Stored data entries
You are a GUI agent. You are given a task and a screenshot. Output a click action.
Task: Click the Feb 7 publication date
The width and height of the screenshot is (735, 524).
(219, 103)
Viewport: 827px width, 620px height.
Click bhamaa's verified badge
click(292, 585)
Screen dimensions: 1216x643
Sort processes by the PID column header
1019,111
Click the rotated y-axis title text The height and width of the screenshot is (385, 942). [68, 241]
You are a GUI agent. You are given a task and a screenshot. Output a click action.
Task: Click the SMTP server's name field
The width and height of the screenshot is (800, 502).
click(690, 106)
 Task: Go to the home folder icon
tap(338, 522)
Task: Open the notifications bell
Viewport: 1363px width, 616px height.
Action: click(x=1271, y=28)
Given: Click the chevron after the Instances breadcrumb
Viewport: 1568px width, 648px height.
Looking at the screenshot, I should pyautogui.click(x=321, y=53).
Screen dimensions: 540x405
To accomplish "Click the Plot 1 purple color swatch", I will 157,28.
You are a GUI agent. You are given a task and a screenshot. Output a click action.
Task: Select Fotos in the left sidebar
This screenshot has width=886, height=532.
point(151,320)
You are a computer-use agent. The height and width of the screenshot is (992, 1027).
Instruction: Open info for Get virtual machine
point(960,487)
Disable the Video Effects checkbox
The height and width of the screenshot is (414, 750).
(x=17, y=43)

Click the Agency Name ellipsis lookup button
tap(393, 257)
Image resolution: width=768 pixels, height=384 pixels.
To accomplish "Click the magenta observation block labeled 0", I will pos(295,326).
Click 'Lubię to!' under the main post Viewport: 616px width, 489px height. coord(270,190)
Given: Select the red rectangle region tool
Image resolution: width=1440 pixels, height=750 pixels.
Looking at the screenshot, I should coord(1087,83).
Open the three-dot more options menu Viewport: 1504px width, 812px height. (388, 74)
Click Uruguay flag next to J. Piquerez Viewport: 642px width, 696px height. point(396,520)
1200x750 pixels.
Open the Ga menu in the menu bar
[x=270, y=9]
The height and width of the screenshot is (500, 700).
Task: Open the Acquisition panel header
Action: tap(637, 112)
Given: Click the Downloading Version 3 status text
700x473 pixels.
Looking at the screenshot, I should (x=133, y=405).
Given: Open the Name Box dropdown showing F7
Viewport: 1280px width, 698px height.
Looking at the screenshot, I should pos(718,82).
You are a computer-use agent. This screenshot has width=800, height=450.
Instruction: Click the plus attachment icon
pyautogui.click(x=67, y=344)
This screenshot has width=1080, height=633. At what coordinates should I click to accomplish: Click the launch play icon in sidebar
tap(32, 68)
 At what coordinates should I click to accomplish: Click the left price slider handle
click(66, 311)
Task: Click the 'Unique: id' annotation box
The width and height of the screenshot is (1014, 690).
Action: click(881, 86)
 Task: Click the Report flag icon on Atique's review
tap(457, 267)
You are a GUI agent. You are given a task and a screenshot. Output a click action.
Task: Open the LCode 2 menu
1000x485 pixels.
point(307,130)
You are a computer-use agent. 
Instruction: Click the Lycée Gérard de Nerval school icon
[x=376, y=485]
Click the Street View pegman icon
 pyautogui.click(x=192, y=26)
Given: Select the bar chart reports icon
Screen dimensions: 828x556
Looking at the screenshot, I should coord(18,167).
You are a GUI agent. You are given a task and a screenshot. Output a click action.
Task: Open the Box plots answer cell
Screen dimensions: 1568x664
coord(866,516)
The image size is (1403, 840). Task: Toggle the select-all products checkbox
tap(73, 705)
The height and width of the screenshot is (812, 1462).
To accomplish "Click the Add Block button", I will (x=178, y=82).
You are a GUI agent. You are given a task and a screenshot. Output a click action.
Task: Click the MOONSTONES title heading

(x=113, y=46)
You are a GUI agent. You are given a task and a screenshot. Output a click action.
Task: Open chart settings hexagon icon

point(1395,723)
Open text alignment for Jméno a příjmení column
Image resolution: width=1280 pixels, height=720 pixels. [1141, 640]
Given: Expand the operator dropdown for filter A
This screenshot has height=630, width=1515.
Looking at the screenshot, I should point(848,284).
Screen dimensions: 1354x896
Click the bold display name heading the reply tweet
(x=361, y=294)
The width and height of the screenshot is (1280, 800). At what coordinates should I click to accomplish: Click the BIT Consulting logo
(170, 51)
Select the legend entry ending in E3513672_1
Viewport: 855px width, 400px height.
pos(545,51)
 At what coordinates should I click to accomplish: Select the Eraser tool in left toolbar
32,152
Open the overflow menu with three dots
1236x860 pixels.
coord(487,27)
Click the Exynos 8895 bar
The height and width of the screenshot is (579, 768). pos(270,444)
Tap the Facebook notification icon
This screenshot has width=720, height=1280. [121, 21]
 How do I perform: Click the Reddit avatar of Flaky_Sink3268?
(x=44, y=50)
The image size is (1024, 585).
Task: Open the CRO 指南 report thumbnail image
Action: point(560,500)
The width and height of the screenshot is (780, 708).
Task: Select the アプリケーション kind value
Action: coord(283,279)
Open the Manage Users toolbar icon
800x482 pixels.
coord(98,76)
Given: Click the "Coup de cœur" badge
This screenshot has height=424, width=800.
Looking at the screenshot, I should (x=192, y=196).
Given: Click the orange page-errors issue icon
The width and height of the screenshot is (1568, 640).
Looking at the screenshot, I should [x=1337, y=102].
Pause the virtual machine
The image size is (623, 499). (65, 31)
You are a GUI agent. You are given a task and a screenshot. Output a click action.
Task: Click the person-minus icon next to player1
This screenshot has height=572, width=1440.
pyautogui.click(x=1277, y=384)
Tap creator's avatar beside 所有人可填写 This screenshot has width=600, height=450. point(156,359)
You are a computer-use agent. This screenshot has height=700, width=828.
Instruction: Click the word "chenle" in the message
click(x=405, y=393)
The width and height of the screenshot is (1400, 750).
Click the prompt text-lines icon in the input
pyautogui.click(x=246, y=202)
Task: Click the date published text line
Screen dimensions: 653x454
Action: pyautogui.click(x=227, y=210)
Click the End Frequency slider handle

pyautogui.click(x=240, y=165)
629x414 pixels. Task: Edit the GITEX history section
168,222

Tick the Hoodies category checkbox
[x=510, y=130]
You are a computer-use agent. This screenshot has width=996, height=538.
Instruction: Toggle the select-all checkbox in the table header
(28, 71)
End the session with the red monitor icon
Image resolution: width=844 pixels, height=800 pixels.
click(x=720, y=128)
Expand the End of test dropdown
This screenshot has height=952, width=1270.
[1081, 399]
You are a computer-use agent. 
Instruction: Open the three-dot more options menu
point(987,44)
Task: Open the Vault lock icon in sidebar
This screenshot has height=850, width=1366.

Task requirements: Quote, with nothing altered, all lines from the start of the entries to the line that carries "Viewport: 827px width, 620px height.", inclusive.

Task result:
You are a GUI agent. You are given a task and a screenshot. Output a click action.
Task: Click the Feb 7 publication date
The width and height of the screenshot is (735, 524).
(219, 103)
Viewport: 827px width, 620px height.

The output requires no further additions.